* REQUESTS
1. Reproduce the passage of the catalog entry on Juan Bautista Fung from "An oath renouncing" to "produced as evidence.".
2. Write the next part of the catalog entry on Juan Bautista Fung's signed oath, picking up after its final sentence.

* DOCUMENT SEGMENT

[START]

Fung de Santa Maria, Juan Bautista, Chinese Dominican and venerable martyr (1719-1755). Autograph document signed.

Fouzhou, 18. II. 1748.

Folio. 1 p. In Latin.

 4,000.00

An oath renouncing the practice of the Chinese rites, taken by the Chinese Dominican as required by the Papal Bull "Ex Quo Singulari" (1742). The oath was sworn on the Bible, and a form signed in one's own hand ("manu propria") had to be produced as evidence.

Born Feng Shiming in a small village near Fu'an, Fujian province, Fung was the first Chinese student admitted to the Dominican Colegio de San Juan de Letran in Manila in 1736. Fung took his vows on 3 June 1744 and graduated in 1747. On 12 November 1747, Fung arrived in Zhangzhou, Fujian, and started his missionary work. During a severe wave of persecution starting in March 1754, Fung was among the missionaries arrested and eventually sentenced to permanent exile in Jiangxi. The following 14-month journey in chains and shackles contributed to Fung's premature death in a cell in Jiangxi in July 1755, within a month of his arrival.

[END]

* SUPPLIED DATA
[START]

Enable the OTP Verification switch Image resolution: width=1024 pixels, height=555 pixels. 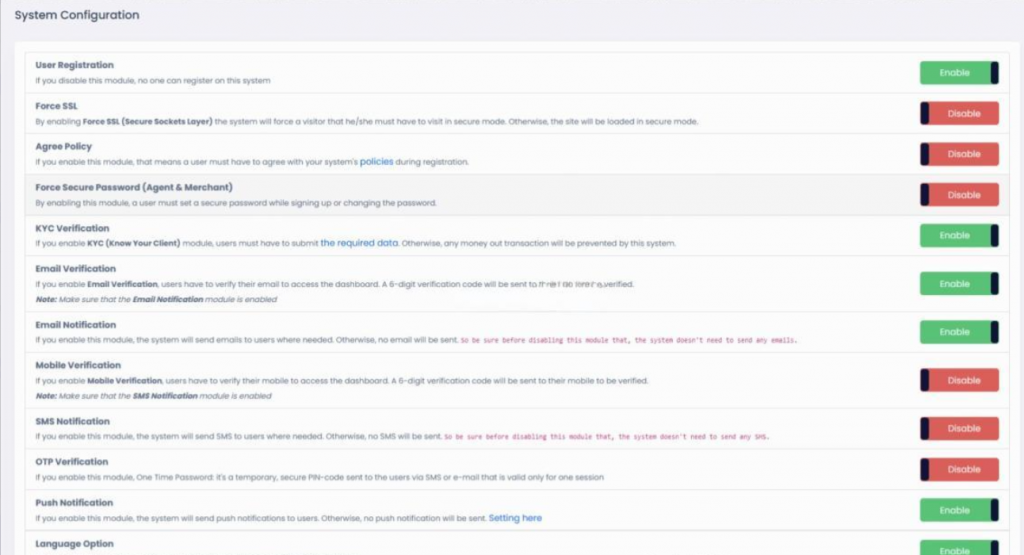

[END]

* ANSWERS TO THE PROBLEMS
1.
An oath renouncing the practice of the Chinese rites, taken by the Chinese Dominican as required by the Papal Bull "Ex Quo Singulari" (1742). The oath was sworn on the Bible, and a form signed in one's own hand ("manu propria") had to be produced as evidence.

2.
During the early years of their mission to East Asia, the Jesuits led by Matteo Ricci accommodated Catholicism to Chinese customs and Confucian practice in important ways, both for political reasons and in the hope of attracting more converts. Criticism of this syncretism is as old as the Chinese rites themselves, and Ricci's immediate successor Niccolò Longobardo attempted to change course, which led to his replacement as provincial. When Dominican and Franciscan missionaries entered China, they reported to Rome critically on the Jesuit practices. A first condemnation was decreed by Pope Clement XI in 1704 and confirmed in the 1715 Bull "Ex Illa Die". In reaction to the condemnation, the Kiangxi Emperor, who initially tolerated the Christian missionaries and had especially good relations with the Jesuits, officially forbade Christian missions in China. In 1721, Carlo Ambrosio Mezzabarba, the Latin Patriarch of Alexandria, was sent to Macau and Beijing as a Papal legate. Despite the concession of "eight permissions" regarding the practice of the Chinese rites, officiated in a pastoral letter to the missionaries from 4 November 1721, the Emperor did not revoke the ban. Finally, in "Ex Quo Singulari", Pope Benedict XIV re-affirmed the 1715 Bull and required all missionaries in the region to take the oath renouncing the practice of Chinese rites.

A transcription and translation of the document are available on request.

Condition

With tears to the margins.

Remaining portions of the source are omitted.